Richard Tanter: In the Shadow of Hiroshima, David McNeill, ZNet – USA, 2007-04-06

The half-century taboo on going to war has kept uniformed Japanese troops mostly out of the sight. “Many Japanese people are unaware of the fact that their country has an army under another name,” writes Richard Tanter, senior research associate at Nautilus Institute for Security and Sustainability, who points out that unlike America, uniformed troops are rarely seen in public here, even in Tokyo.

March 2007

Richard Tanter: The new security pact signed between John Howard and Japanese Prime Minister, Shinzo Abe, 6RTR (Perth), 2007-03-14

Peter Hayes: White House claims on North Korea nukes to face test,Tim Johnson and Jonathan Landay, McClatchy Newspapers – USA, 2007-03-01

Another North Korea observer, Peter Hayes of the Nautilus Institute, a San Francisco-based group, said he believes DeTrani’s message was, “They don’t know what the DPRK managed to pull off with what little they actually got” by 2002.

February 2007

Peter Hayes: State of suspense: Unlocking the enigma of North Korea, The Independent – UK, 2007-02-17

Peter Hayes, director of the Nautilus Institute, says: “[A Corpse in the Koryo] is the best unclassified account of how North Korea works and why it has survived all these years when the rest of the communist world capitulated to the global market a decade ago. This novel should be required bedtime reading for President Bush and his national security team.”

January 2007

Peter Hayes: Ex-spy’s novel sheds light on N Korea, The Peninsula – Qatar, 2007-01-30

[Corpse in the Koryo] gives the “best unclassified account of how North Korea works and why it has survived all these years,” said Peter Hayes of the California-based Nautilus Institute think tank.
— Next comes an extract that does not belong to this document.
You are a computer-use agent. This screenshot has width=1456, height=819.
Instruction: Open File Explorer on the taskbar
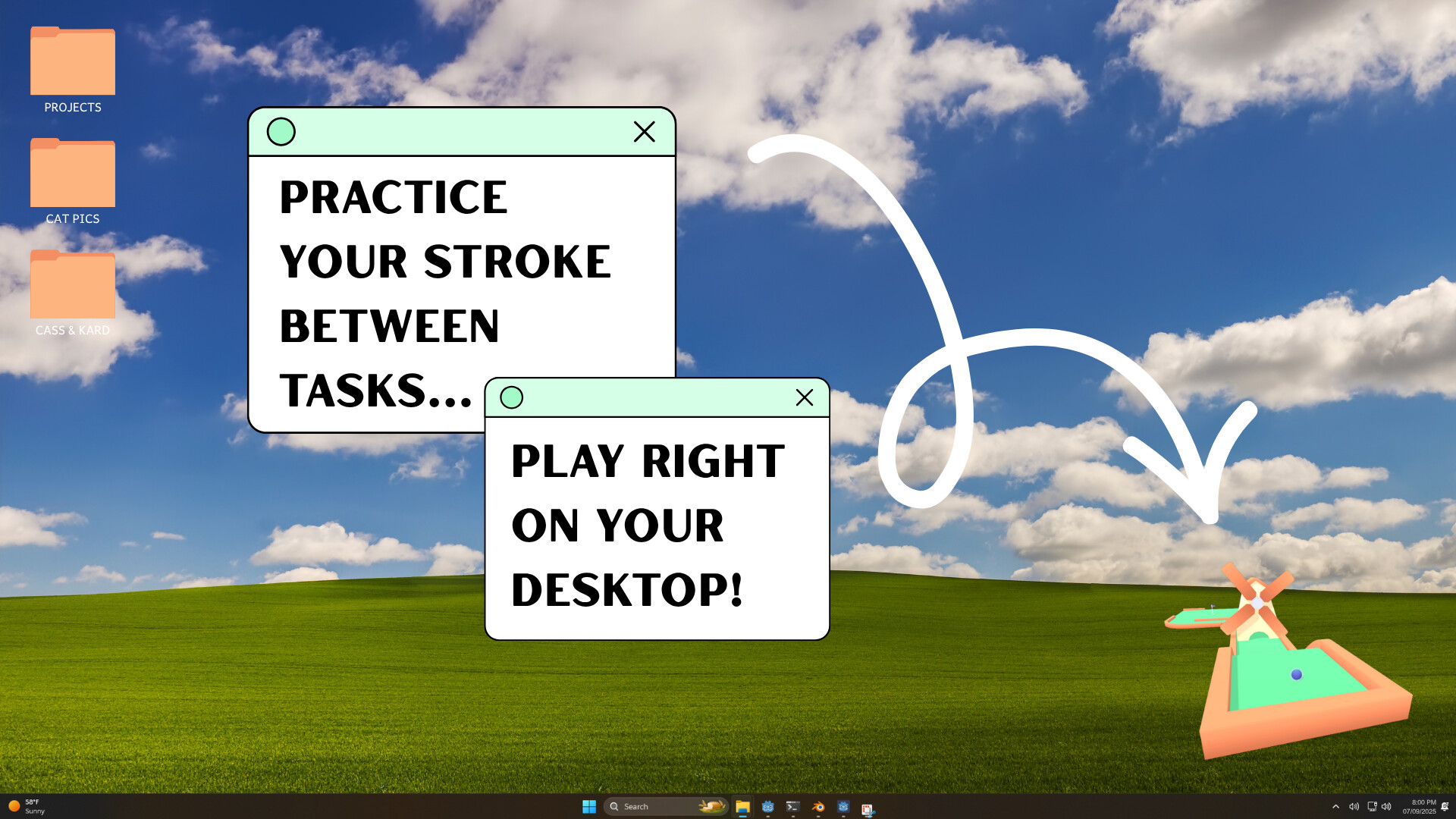pyautogui.click(x=742, y=806)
Richard Tanter: China’s weapons test, Viewpoint, News in Depth, ABC Radio National, 2007-01-23

“One of the difficulties at the moment is that while the Chinese test is in itself reprehensible, the Chinese have been asking the United States to negotiate on this matter, and the Bush administration, perhaps of all American post-war administrations, has been the most reluctant to even begin to think about arms control – in this case, arms control in space, which not only China but many other countries including the European Union have been calling for. It’s very important that we take this startling Chinese test as a reminder to us all of the importance of resuming negotiations about an end to the militarisation of space as a whole – China, the United States, Russia and other countries.”
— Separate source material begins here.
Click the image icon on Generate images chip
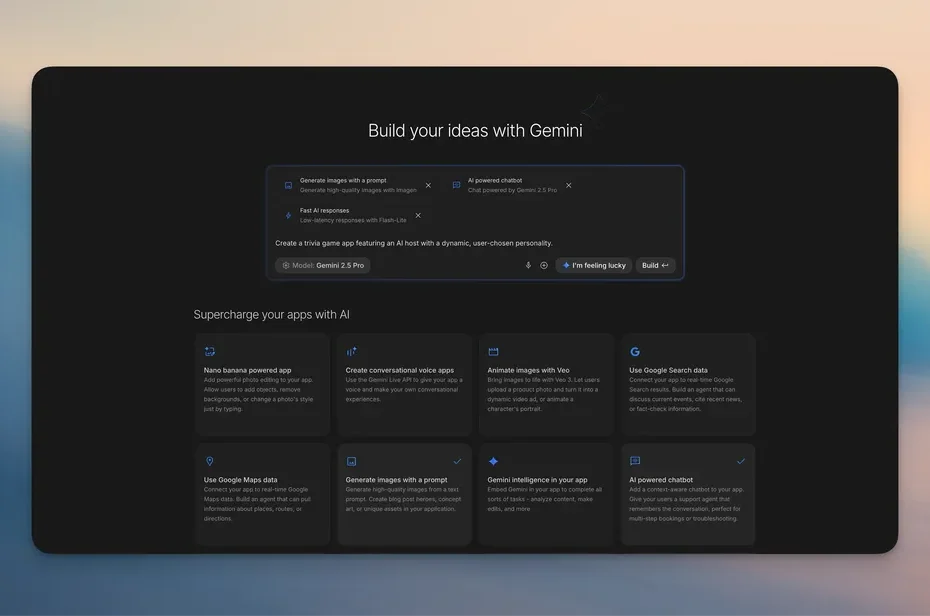Screen dimensions: 930x616 [287, 184]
Peter Hayes: North Korea: The Mystery, Glenn Kessler, The Register-Guard – USA, 2007-01-07

In fact, North Korea expert Peter Hayes – the executive director of the research group Nautilus Institute for Security and Sustainable Development – described the novel as “the best unclassified account of how North Korea works and why it has survived all these years when the rest of the communist world capitulated to the global market a decade ago.”